J’avais déjà été alarmée en voyant la difficulté que j’avais de faire le trajet à l’école (400m), en ayant du mal à reprendre mon souffle et en toussant comme si j’avais fumé des gitanes maïs depuis toujours et en mettant 20 minutes (et en faisant des pauses) pour revenir de la poste.
Aujourd’hui, comme depuis une semaine de trajets à l’école, ça va mieux (comprendre je n’ai plus l’impression que je vais mourir en arrivant à l’école), je suis remontée sur le vélo.
J’ai tout donné et fait… 25 minutes en difficultés 2/3. Beaucoup de mal à reprendre mon souffle après (et depuis, j’ai mal aux genoux comme ce n’était pas arrivé depuis bien bien longtemps, eux aussi ont peu été utilisés depuis notre test +).

Donc voilà, il y a du mieux, j’arrive maintenant à parler au téléphone ET monter les escaliers en même temps sans avoir besoin de reprendre mon souffle pendant 5 minutes après, mais Christophe et moi n’avons pas du tout retrouvé notre capacité respiratoire d’avant…

Tout ça pour dire que c’est du sérieux et que vraiment, si tout le monde pouvait faire un effort et faire en sorte de ne pas être vecteur du virus, ce serait vraiment top. Parce que ce n’est pas de la rigolade, ce n’est pas juste une invention du gouvernement pour nous aliéner, ce n’est pas un truc juste pour nous faire accepter des vaccins, ce n’est pas juste une punition divine, et on ne se protège pas du virus avec de l’eau bénite et du sel. Bref, on arrête les bêtises (et on arrête de nous partager ce genre de stupidité), on prend ça au sérieux et on se protège (et par le même coup on protège les autres) !

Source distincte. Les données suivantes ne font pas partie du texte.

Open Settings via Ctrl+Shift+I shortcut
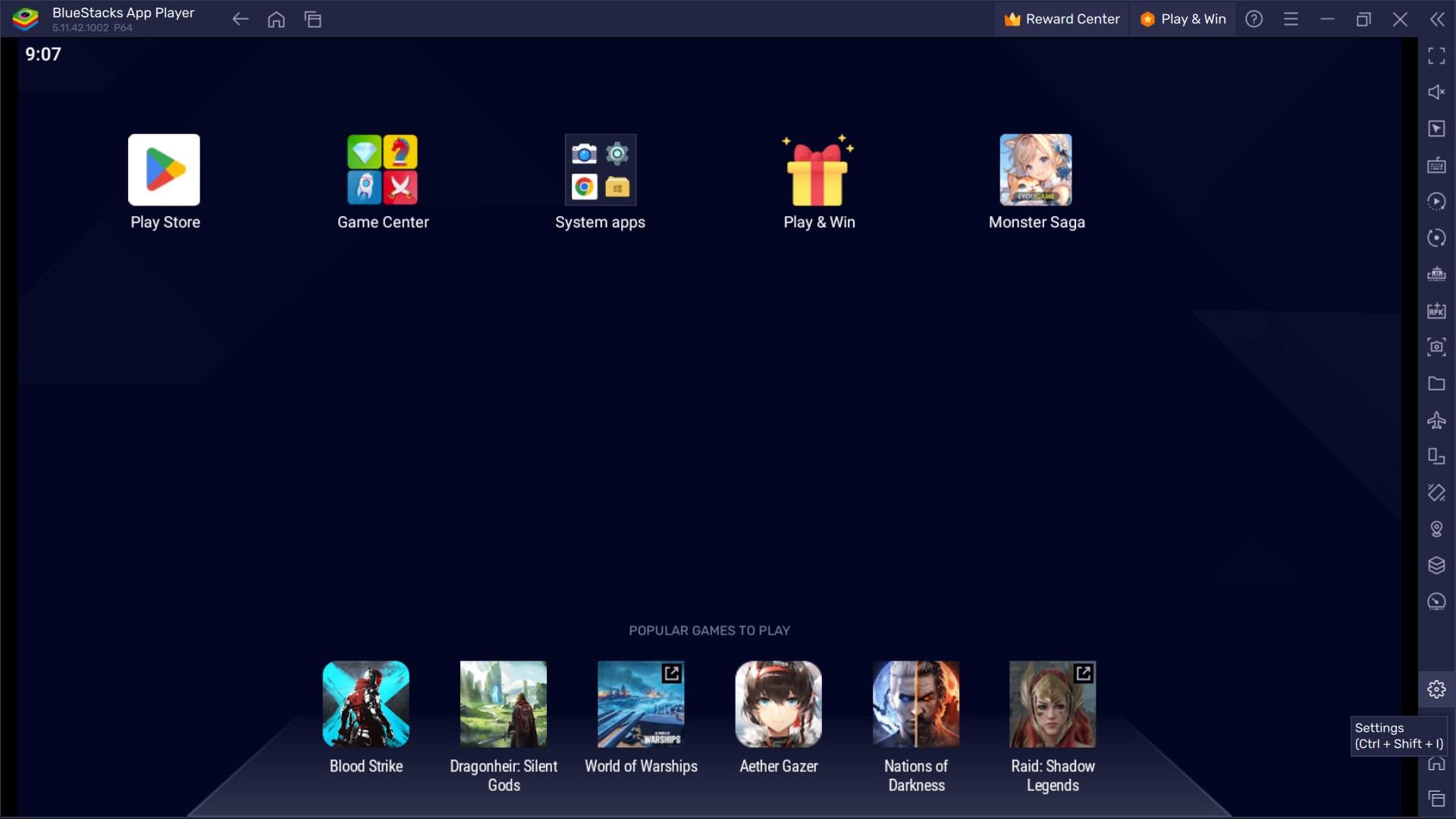Viewport: 1456px width, 819px height. [1436, 688]
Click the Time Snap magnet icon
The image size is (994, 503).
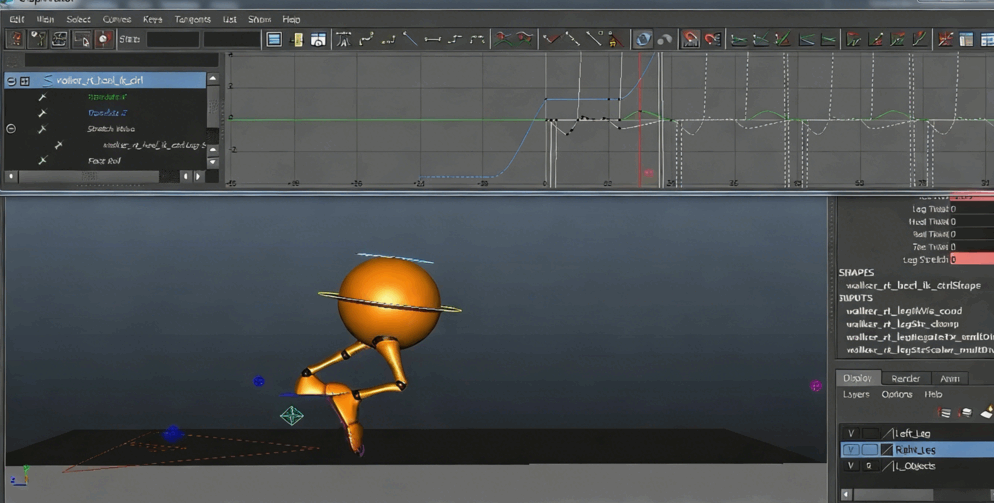tap(690, 39)
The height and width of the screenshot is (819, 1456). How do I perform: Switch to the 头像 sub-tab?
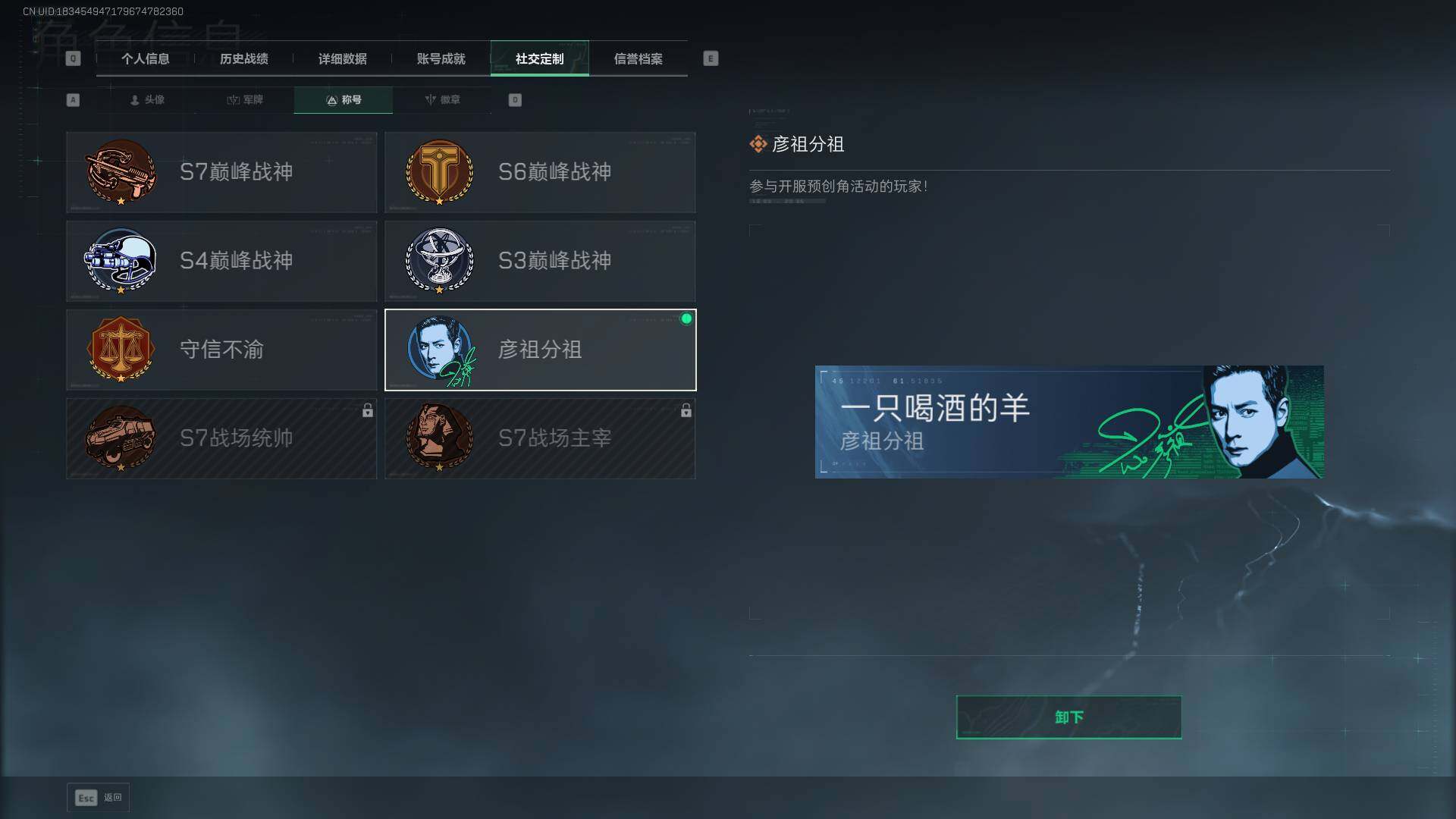(x=147, y=100)
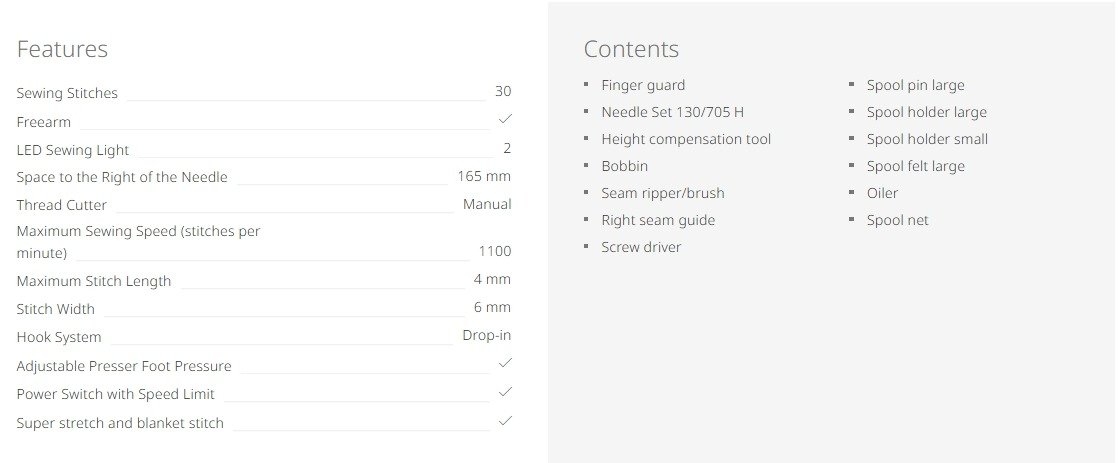Viewport: 1118px width, 463px height.
Task: Select the Manual thread cutter value
Action: pyautogui.click(x=487, y=204)
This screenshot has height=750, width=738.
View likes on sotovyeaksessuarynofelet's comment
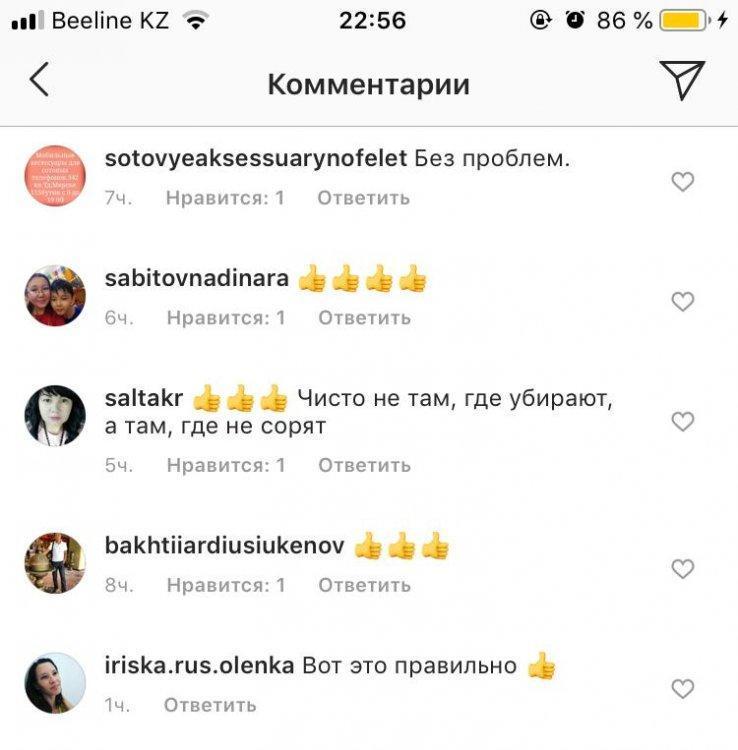pos(225,198)
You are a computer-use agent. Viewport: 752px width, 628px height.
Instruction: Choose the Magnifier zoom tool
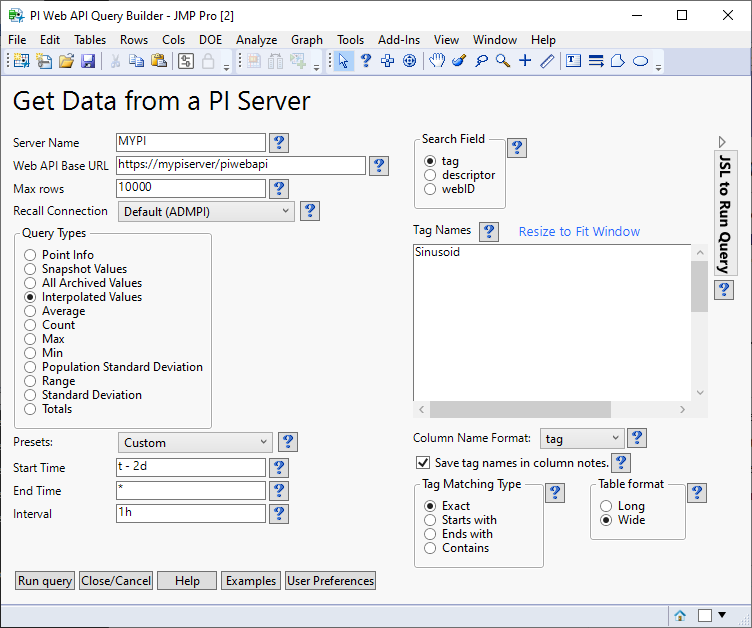(x=503, y=61)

Clémence a elle aussi brillamment échoué au test COVID.
J’ai passé la journée a essayer de joindre la CPAM, puis le collège pour qu’elle puisse retourner en cours lundi.

Mais ça c’était avant…

Avant que l’hôpital m’appelle pour me dire que le test PCR que j’avais passé le matin était positif.

Opération annulée, confinement familial.

J’attends l’appel de l’ARS pour avoir la marche à suivre.